Plano de negócios de ‘Dark Horse’ previa bilheteria maior que a de ‘Minha Mãe é uma Peça 3’, recorde no Brasil

O plano de negócios do filme “Dark Horse“, sobre o ex-presidente Jair Bolsonaro, previa um desempenho de bilheteria superior ao de “Minha Mãe é uma Peça 3”, exibido em 2019 e recorde de resultado no cinema brasileiro.
A informação consta em um relatório da PF (Polícia Federal) no inquérito do caso do Banco Master, tornado público nesta sexta-feira (11). O senador Flávio Bolsonaro (PL-RJ), candidato à Presidência nas eleições de 2026, é formalmente investigado nas apurações sobre a produção de “Dark Horse”.
Segundo a PF, o plano de negócios do filme, encontrado nas conversas extraídas do celular do banqueiro Daniel Vorcaro, projetava três cenários de desempenho de bilheteria: de US$ 45 milhões, considerado mais pessimista; de US$ 70 milhões, apontado como conservador; e de US$ 100 milhões, visto como otimista.
O cenário mais pessimista, segundo a cotação mais recente, equivale a mais de R$ 381 milhões, enquanto o mais otimista, R$ 509 milhões.
“Para situar a dimensão dessas projeções, o maior resultado de bilheteria da história do cinema nacional foi obtido por ‘Minha Mãe é uma Peça 3’ (2019), com aproximadamente R$ 120 milhões —equivalente, à época, a cerca de US$ 30 milhões. O cenário otimista projetado para Dark Horse superaria esse recorde histórico nacional em mais de três vezes, situando-se na faixa de desempenho de grandes produções hollywoodianas de bilheteria global”, diz o relatório.
No documento, a PF afirma que há discrepância entre as projeções e “qualquer parâmetro realista do mercado cinematográfico nacional”.
“O aparente descompasso entre o valor previsto para a produção de Dark Horse e os parâmetros usualmente praticados no mercado audiovisual brasileiro constitui circunstância objetiva que, embora não caracterize por si só qualquer ilícito penal, reforça a necessidade de aprofundamento da investigação acerca da efetiva destinação dos recursos e da compatibilidade econômica da operação financeira identificada”, afirma a PF no relatório.

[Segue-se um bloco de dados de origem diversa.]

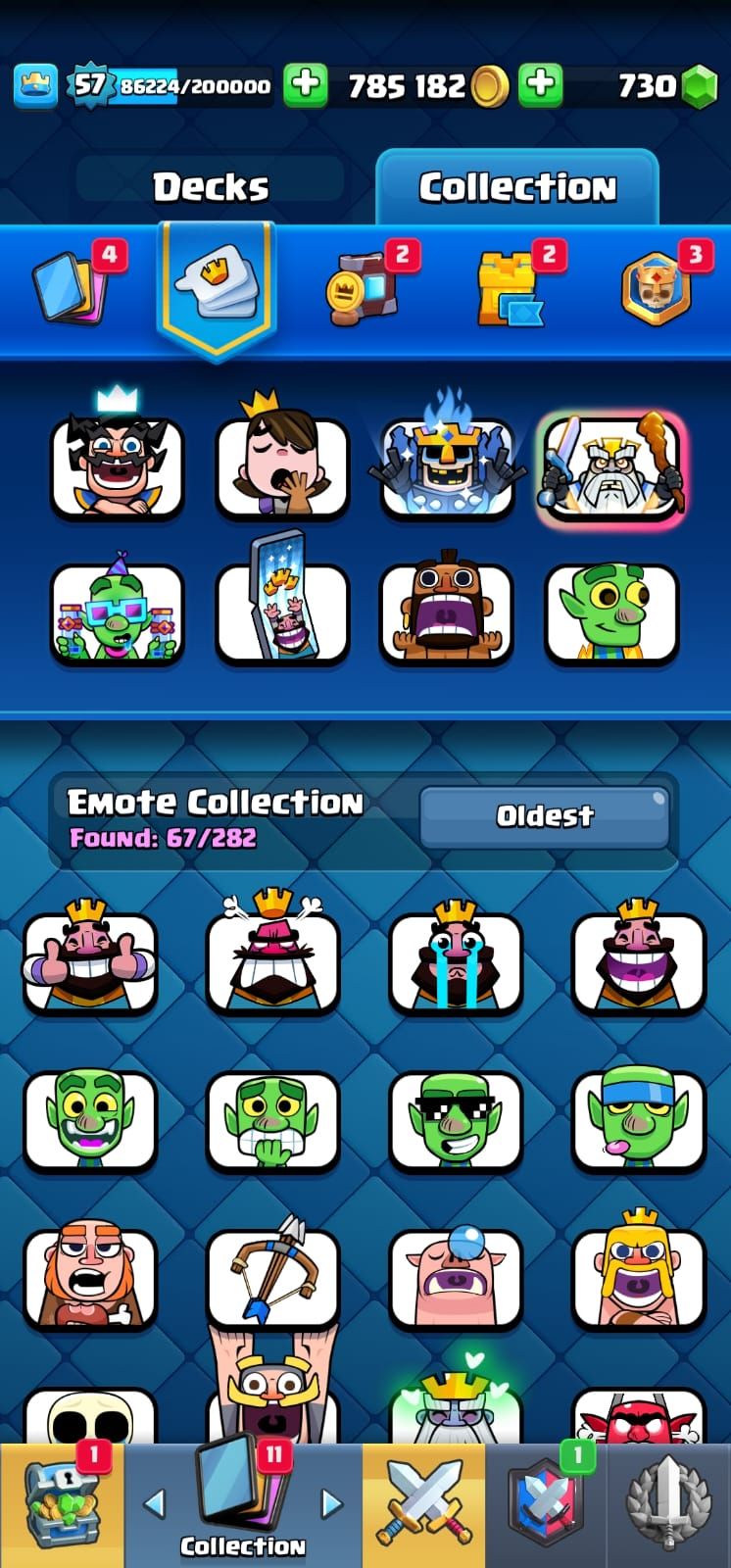Open the tower skins sub-tab
The height and width of the screenshot is (1568, 731).
509,288
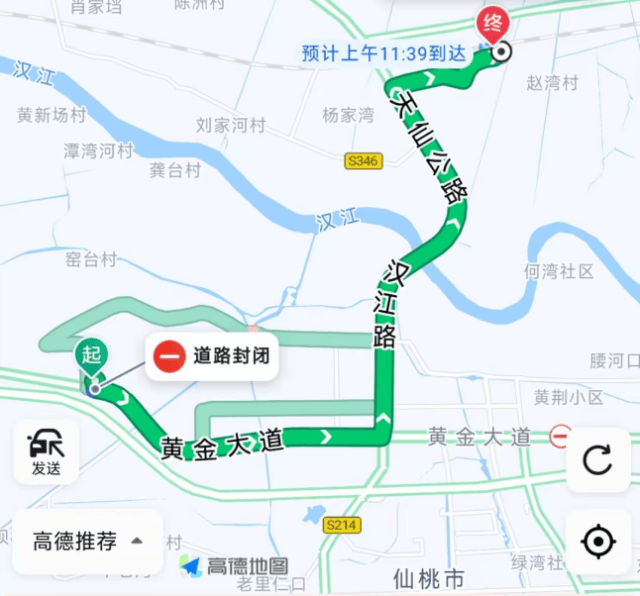Open the 道路封闭 road closure alert

(x=211, y=355)
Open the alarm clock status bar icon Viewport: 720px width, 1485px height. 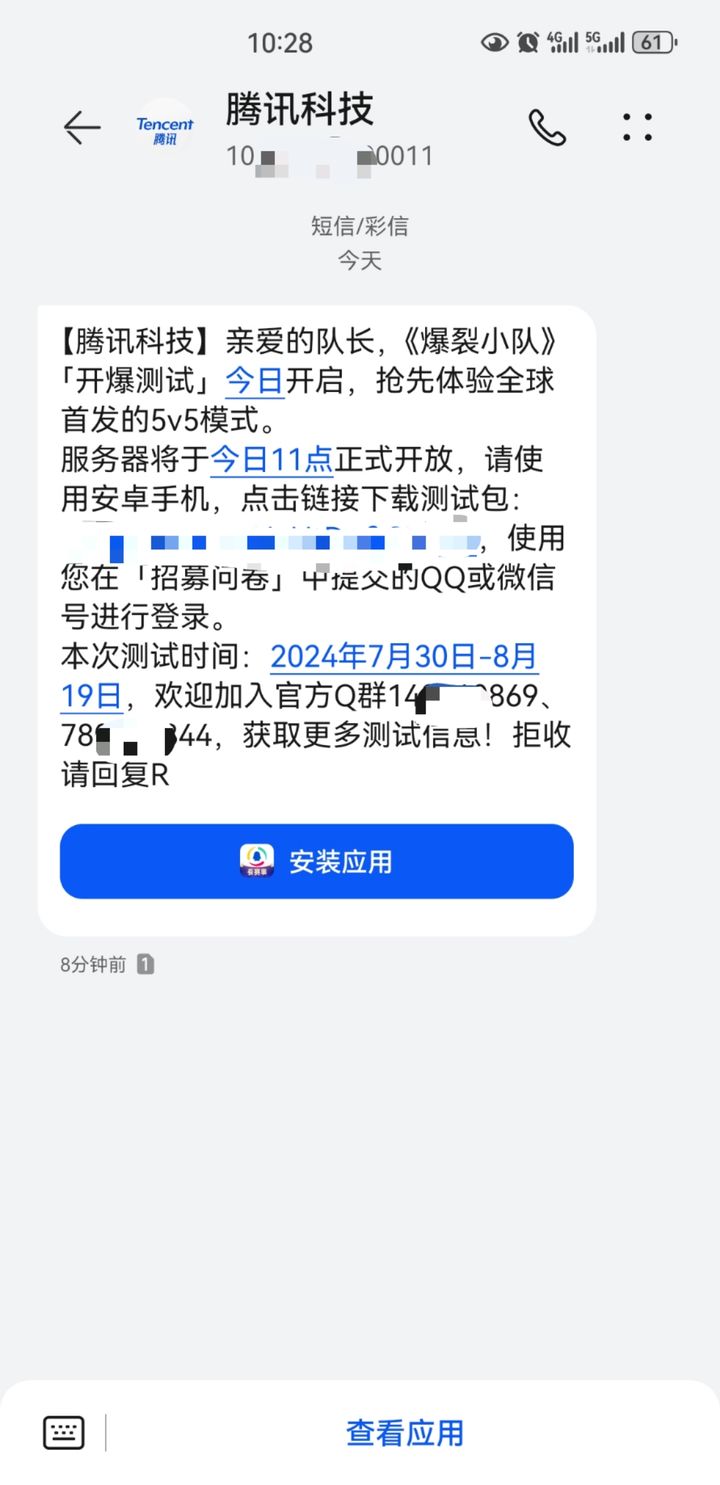528,41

A projeção foi enviada a Vorcaro pelo publicitário Thiago Miranda, que atuou como interlocutor na montagem do filme, segundo as investigações.
Em julho, a Folha noticiou que Flávio era um dos alvos da PF na apuração do Dark Horse e também que os investigadores suspeitam que parte do dinheiro arrecadado para o filme tenha sido usada para bancar as despesas do irmão de Flávio, Eduardo Bolsonaro, que atualmente vive nos Estados Unidos.
Como revelou o site The Intercept, Flávio negociou diretamente com Vorcaro o repasse de pelo menos US$ 24 milhões (hoje, aproximadamente R$ 122,7 milhões) para a produção do filme.
Deste montante, foram pagos efetivamente no mínimo US$ 12,3 milhões (hoje, cerca de R$ 62,9 milhões), segundo documentos da investigação noticiados pela revista piauí. De acordo com o The Intercept, Eduardo teria orientado Thiago Miranda a enviar o máximo possível de recursos aos Estados Unidos.
Segundo a PF, mesmo a participação de profissionais estrangeiros na produção de Dark Horse não justificaria o orçamento elevado.
“Mesmo considerados esses fatores, a magnitude dos valores identificados —US$ 24 milhões previstos em contrato e US$ 12,3 milhões já remetidos— permanece significativamente destoante dos referenciais disponíveis do mercado audiovisual nacional e, somada às demais circunstâncias descritas, reforça a necessidade investigativa de verificar a compatibilidade econômica e a efetiva destinação dos recursos”, diz a PF no relatório.
A Folha não conseguiu localizar o contato da produtora Europa Filmes, responsável pela distribuição de Dark Horse no Brasil.